Ramanujan Topologies for Decision Making in Sensor Networks

We consider the design of the topology of the communication graph G = (V, E) supporting distributed decision in sensor networks with N = |V | sensors. The numberM of links connecting the sensors, i.e., the number of edges |E| = M in the graph G, is fixed. We assume a simple binary decision test where the data may be spatially correlated. The global detector performs a threshold test on a weighted fusion of the local likelihood ratios, which can be computed in a distributed fashion using a consensus algorithm. The graph topology plays a central role in the convergence speed of the distributed detector.
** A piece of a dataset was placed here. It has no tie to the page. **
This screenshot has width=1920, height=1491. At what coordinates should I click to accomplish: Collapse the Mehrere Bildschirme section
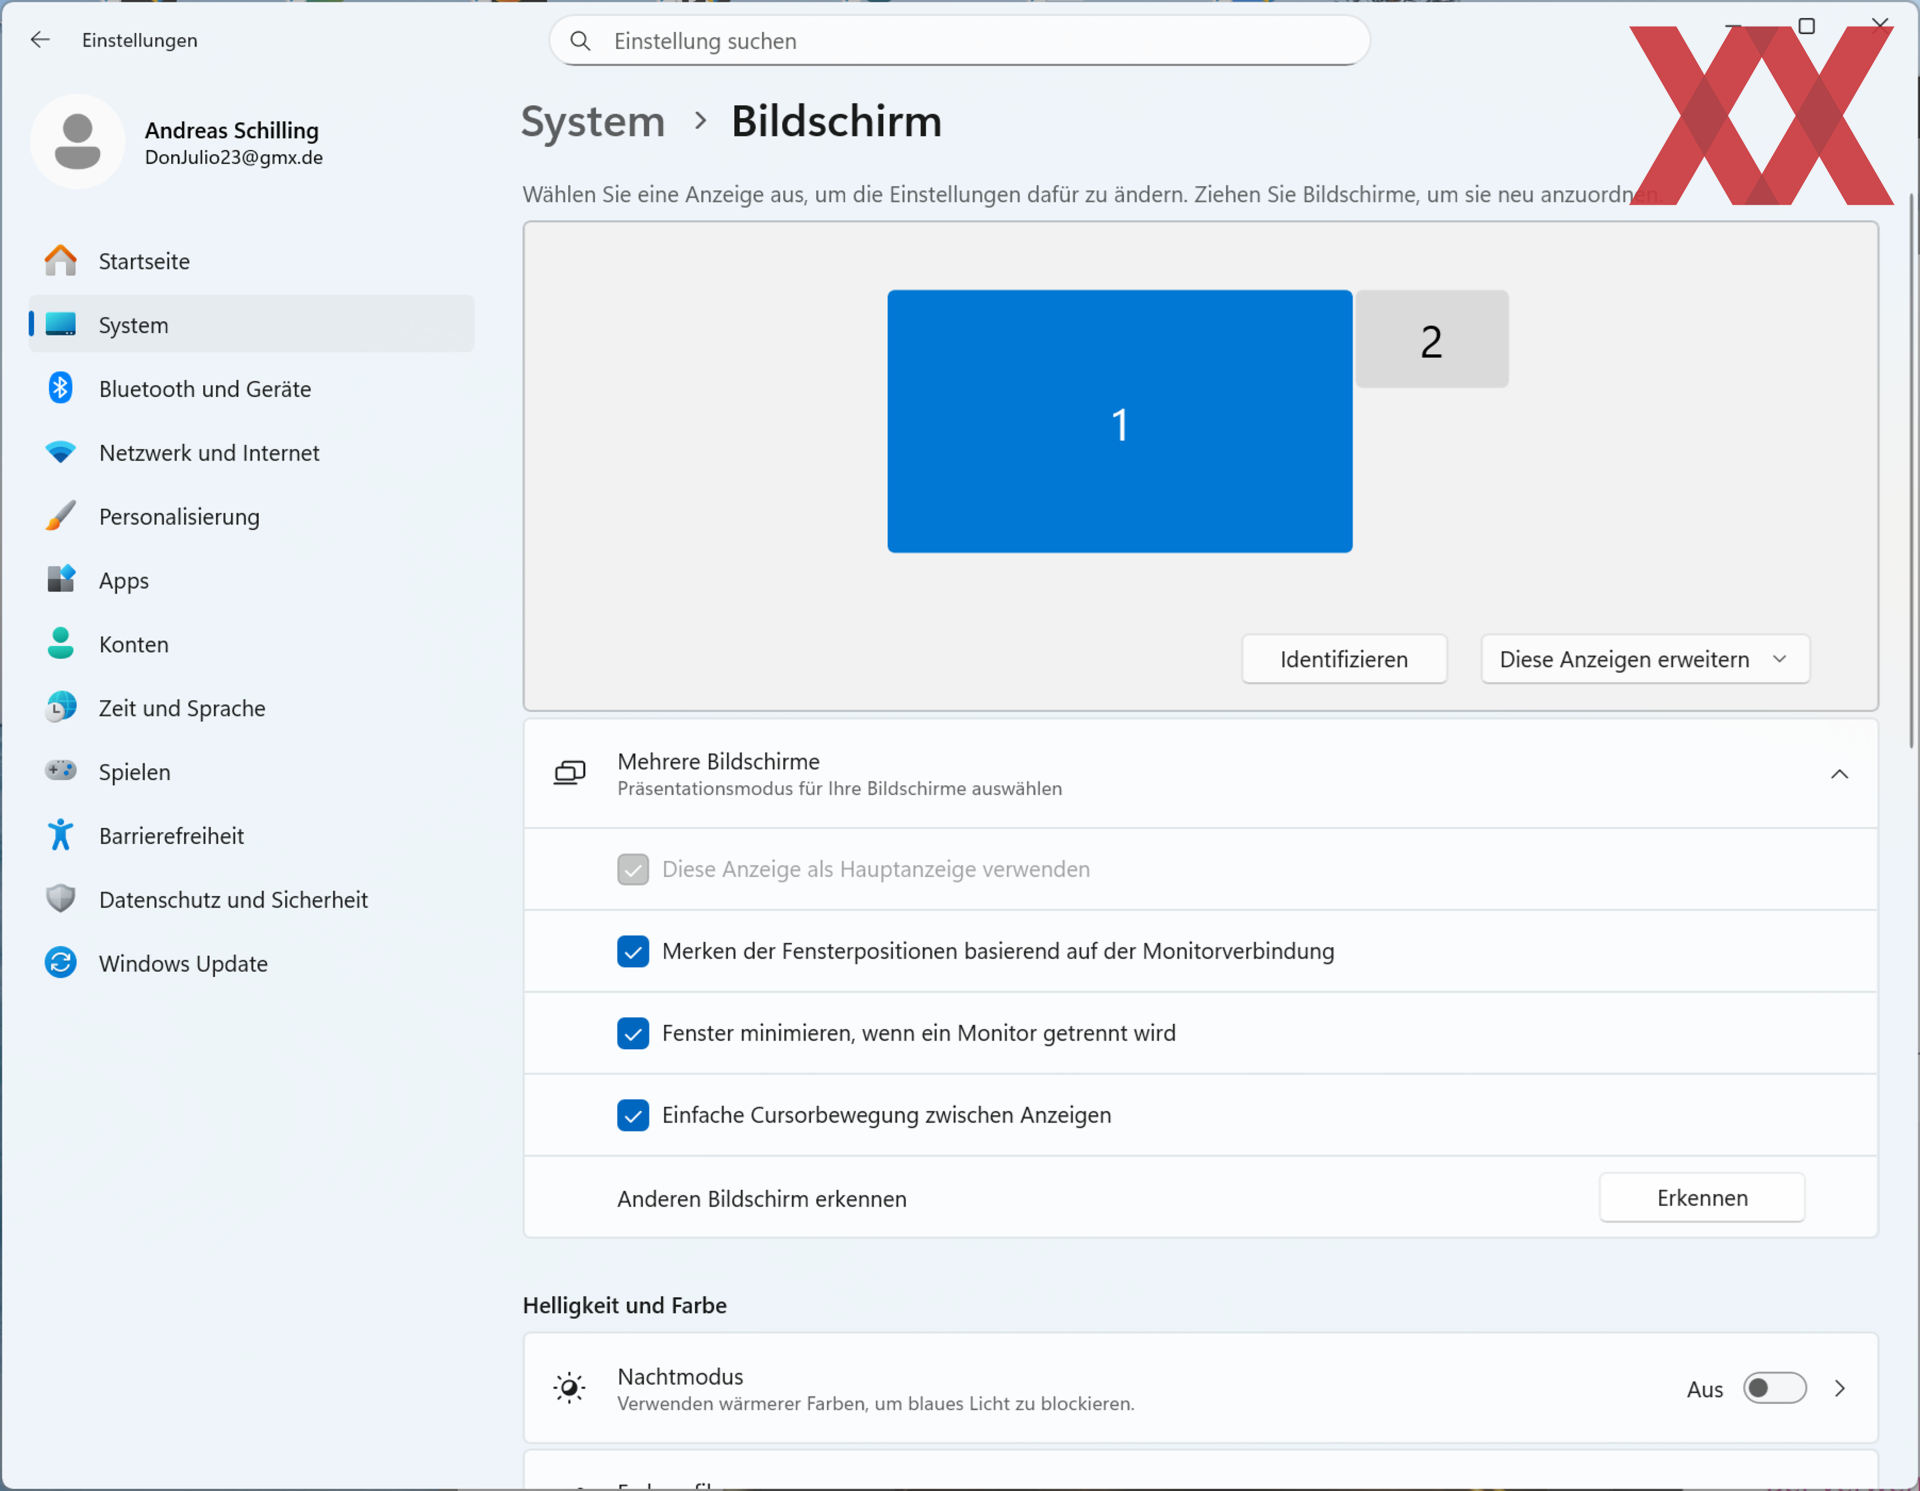coord(1839,774)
Exhaustive search over the class of possible communication networks is unrealistic. Our solution is constructive. We first reduce this topology design to a spectral graph optimization problem; specifically, to designing the topology that maximizes the ratio γ of the algebraic connectivity to the largest eigenvalue of the graph Laplacian. Borrowing results from spectral graph theory, we show that for the class of non-bipartite Ramanujan graphs γ ≥ γmin . The importance of this inequality is that γmin , asymptotically, is an upper bound onγ for most classes of graphs. The paper discusses the commonly used explicit constructions of Ramanujan graphs and their impact on the convergence speed of distributed consensus. In particular, it shows that these graphs perform much better even for finite values of N than highly structured networks, or small world type graphs, or Erdös-Reńyi random networks.